扉が閉まり、残されたのは焦げた空気と、静寂だけだった。


***


リヒトは自室へ戻る。

部屋はいつものようにしんと静まり返っていた。

ここに居たはずの柚葉もアズも、ナギも居ない。


笑い声が溢れていた頃を思い出す。

もうここには戻らない。――そう決めて、荷をまとめた。


ブリッジにはリヒトを見送る三人がいた。


カイハが腕を組み、わざと明るい声で言う。

「ねぇ、あのバカ連れて帰ってきてよ。死なせたら承知しないからね。」


リヒトは笑おうとしたが、声が出なかった。


リミがそっと近づき、ぽつりと呟く。

「……帰ってきたら、“サトミ”って呼んで。」

「え?」

「約束だからね。」


照れ隠しのように、リミはすぐに背を向けた。


レオンは小銃を渡しながら言う。

「それ返せよ。
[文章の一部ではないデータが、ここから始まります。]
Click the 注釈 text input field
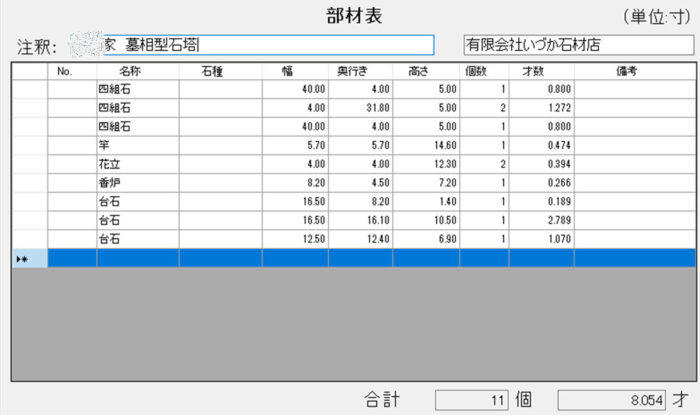The width and height of the screenshot is (700, 415). tap(268, 46)
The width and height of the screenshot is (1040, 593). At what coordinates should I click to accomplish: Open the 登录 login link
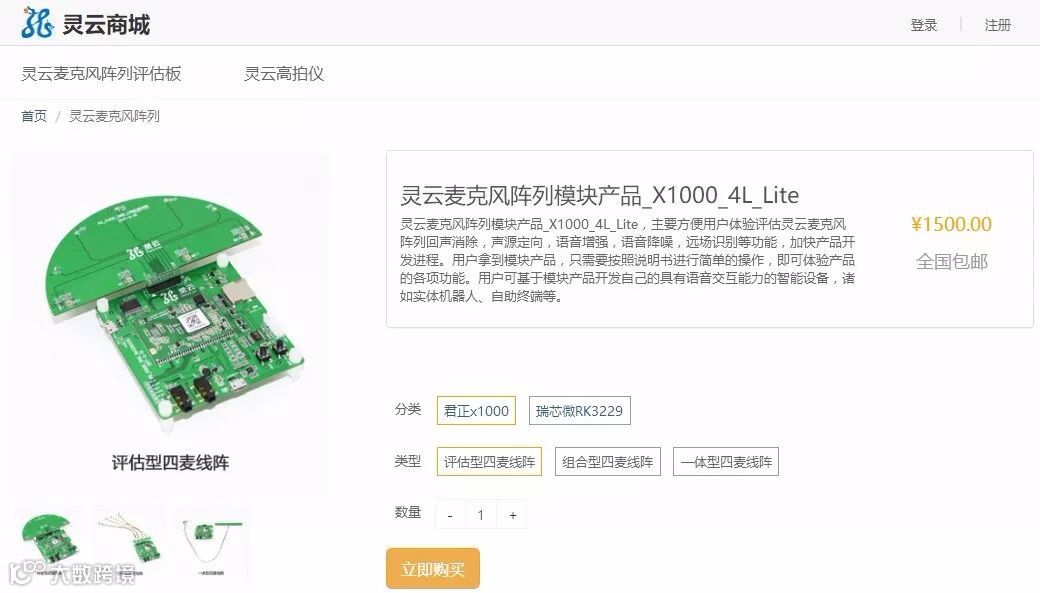click(x=923, y=25)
直接、だ。」


リヒトは小銃を受け取り、小さく頷いた。

「……ああ。わかった。」


それ以上、何も言えなかった。

もし言葉を発したら、泣いてしまいそうだったから。



格納庫の扉が開く。

白い光が差し込み、宇宙の闇が広がる。


リヒトは一歩、前へ出た。


(待ってろ、ナギ。今度こそ、お前を守る。)


その影が、光の中に溶けて消えた。

遠く、誰かの声が呼んでいる気がした。――「リヒト」と。


――そして、物語は再び“今”へ。

静まり返った母星の廊下で、リヒトは息を潜めながら、ナギニの名を呼んだ。